Zusammenfassung: Marktpotenzial Digital Assets in der Schweiz
- Auf Basis von Investments in Kryptowährungen und Security Tokens rechnet zeb in der Schweiz bis 2024 mit einem Digital-Asset-Marktpotenzial von bis zu 55 Mrd. CHF. Allerdings sind für die Nutzung dieses Potenzials die Weiterentwicklung des regulatorischen Rahmens, der technischen Lösungen und z. B. auch der allgemeine Digitalisierungsgrad entscheidend.
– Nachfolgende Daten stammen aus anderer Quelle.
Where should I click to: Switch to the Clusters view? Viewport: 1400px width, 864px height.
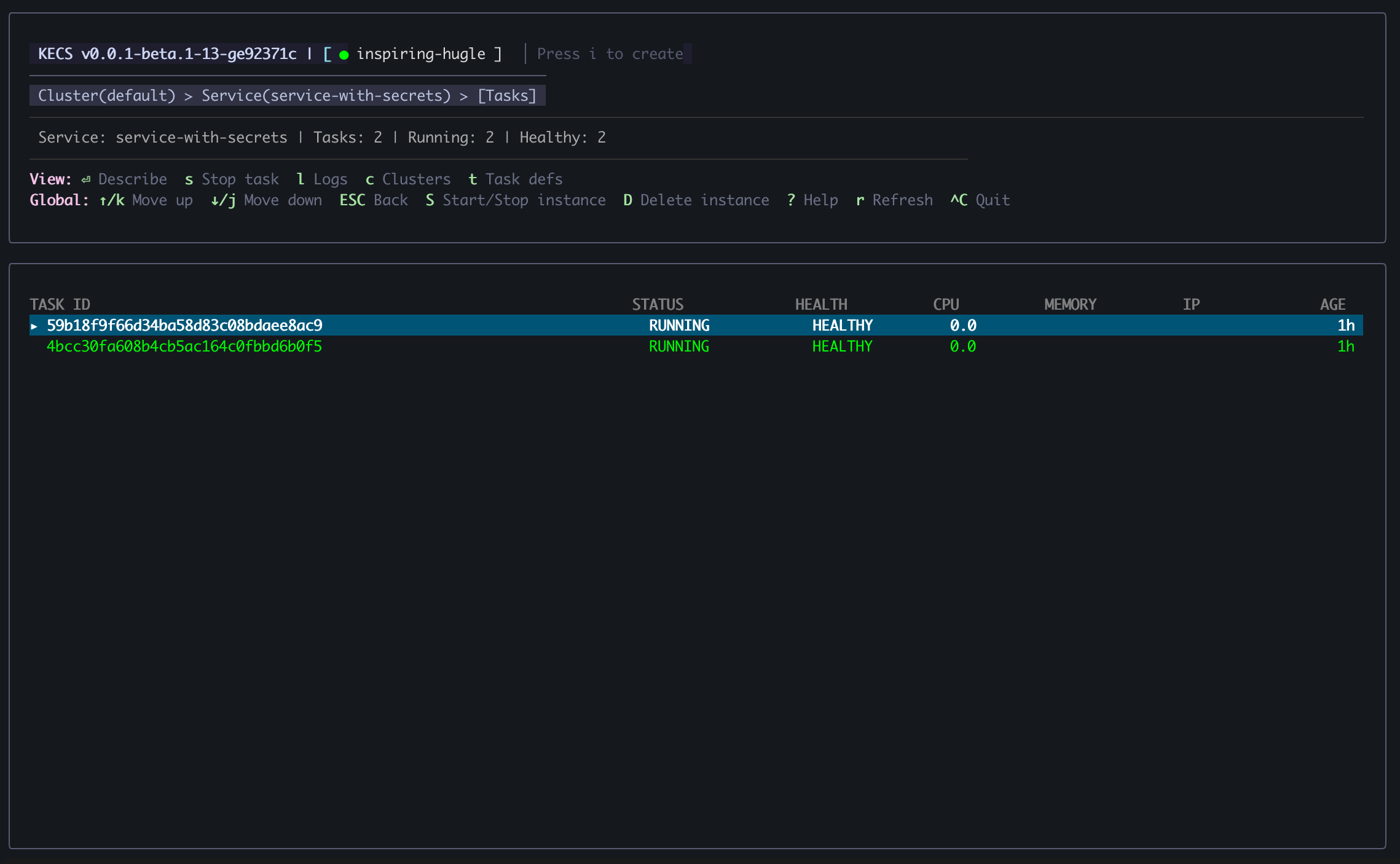(416, 179)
- Schweizer Finanzinstitute positionieren sich dabei zögerlich – nur wenige besitzen eine ausgereifte Digital-Asset-Strategie und verfolgen deren Umsetzung konsequent durch den Aufbau entsprechender Dienstleistungsangebote.
- Um den Trend zu DLT und Digital Assets erfolgreich zu meistern, ist der Aufbau von Digital-Asset-Angeboten für einen Grossteil der hiesigen Institute empfehlenswert. Während für die meisten eine klassische kryptobasierte Herangehensweise ausreicht, die auch stark auf Grey- und White-Labeling Modellen aufbaut, können Markt-Leader in explorativer Natur auch weitere Dienstleistungstypen am Markt testen.
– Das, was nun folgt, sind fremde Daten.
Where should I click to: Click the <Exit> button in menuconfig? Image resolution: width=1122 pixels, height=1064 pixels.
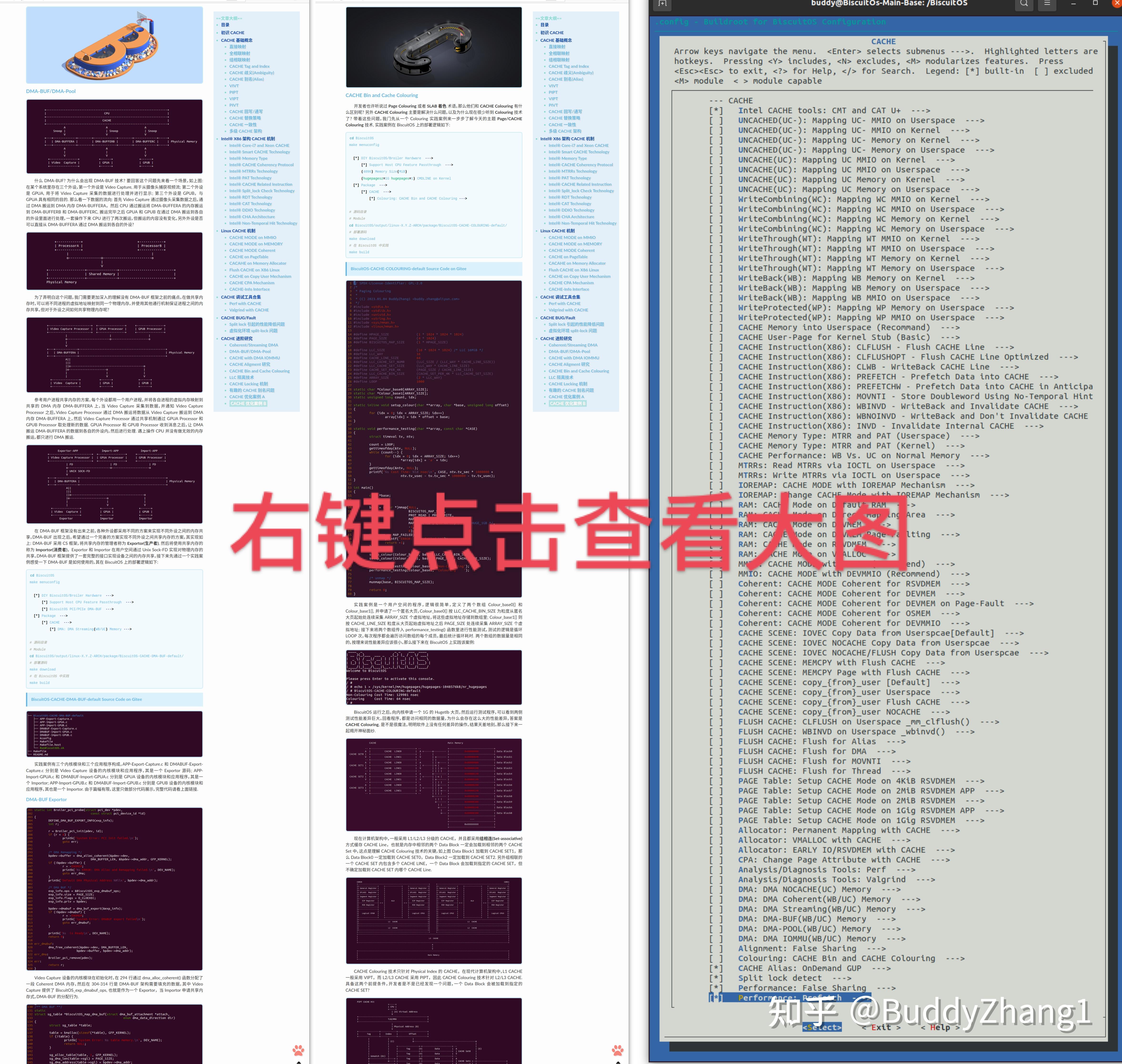tap(881, 1027)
- Bei der Ausarbeitung eines Angebots sind die Marktreife und die erwartete Adoption von DLT-Leistungen matchentscheidend. Nur so kann eine nutzenstiftende Monetarisierung des DLT-Potenzials erreicht werden.
Marktüberblick Schweiz – Einschätzung zeb
Mit dem Inkrafttreten des DLT-Mantelgesetzes[1] im Februar und August 2021 besitzt die „Krypto Nation“ Schweiz einen optimalen Rechtsrahmen, welcher der weiteren Adoption von Digital Assets zusätzlichen Auftrieb verschafft. Das DLT-Mantelgesetz verleiht dem Schweizer DLT-Ökosystem zum einen regulatorische Klarheit und zum anderen unternehmerischen Spielraum.
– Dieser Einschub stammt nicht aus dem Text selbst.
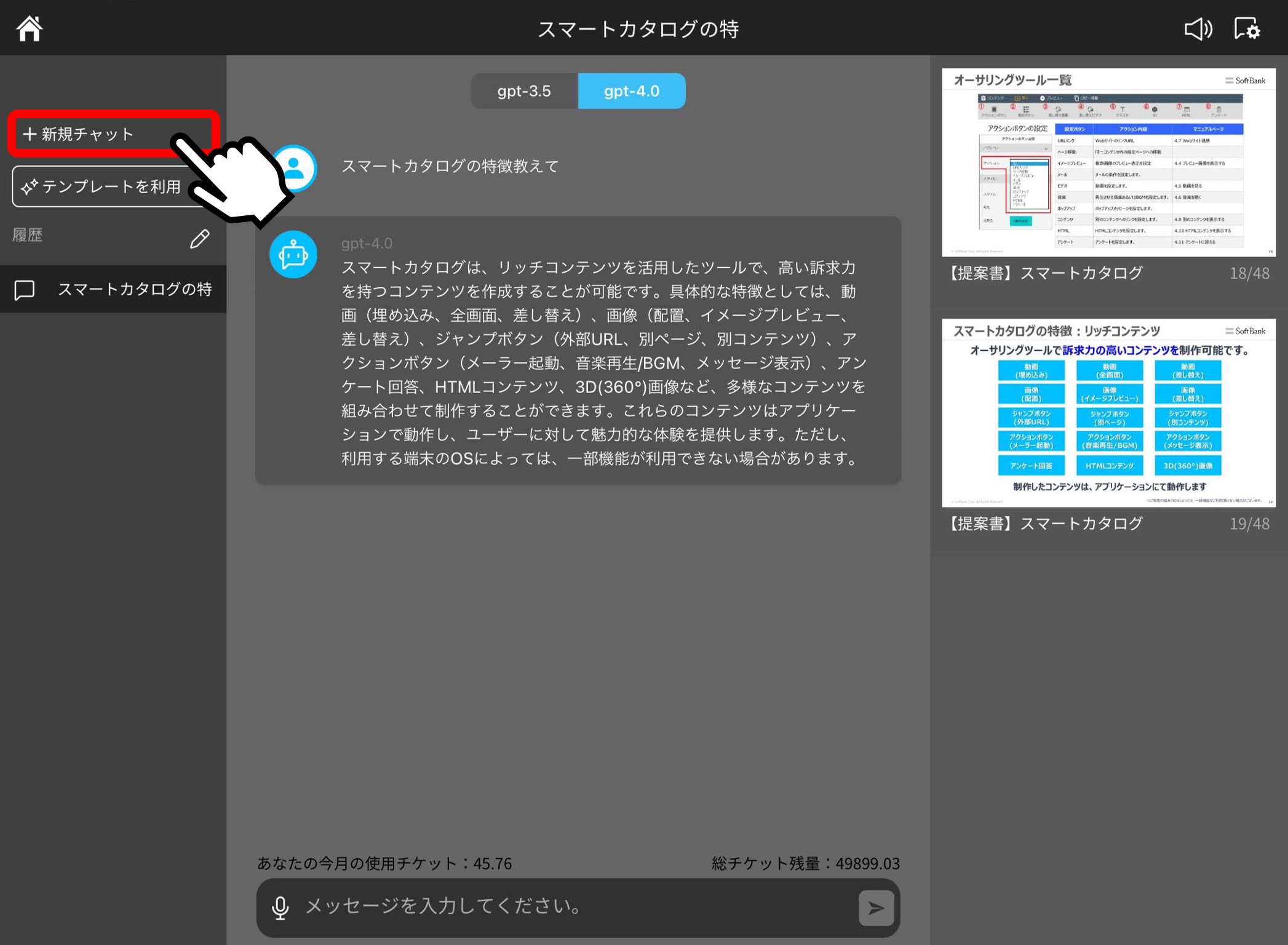Click the history edit pencil icon
This screenshot has width=1288, height=945.
point(199,239)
Das Gesetz ist jedoch nur eine weitere Manifestierung des DLT-freundlichen Umfelds in der Schweiz. So überrascht es nicht, dass sich hierzulande ein weltweit einzigartiges Ökosystem an Infrastruktur- und Serviceprovidern verbreitet hat.
Wie dem jüngsten Swiss Digital Asset & Wealth Management Report von CV VC zu entnehmen ist, besteht die Schweizer Kryptoszene aus rund 950 Unternehmen und etwa 5’200 Mitarbeitenden[2]. Besonders erfreulich: In der Schweiz haben sich auch bekannte Blockchain-Protokolle wie die Ethereum Foundation oder Cardano niedergelassen.
Richtet man den Fokus auf die klassische Finanzindustrie, so überrascht es trotzdem, dass die Adoption von DLT und Digital Assets bei klassischen Schweizer Finanzinstituten relativ langsam vorangeht. Auch wenn viele Institute DLT-Pilotprojekte vorantreiben, haben bisher nur die wenigsten eine umfassende Digital-Asset-Strategie formuliert und eigene Angebote lanciert. Vielmehr ist es eine wachsende Anzahl von Start-ups, welche um das vorhandene Potenzial konkurriert.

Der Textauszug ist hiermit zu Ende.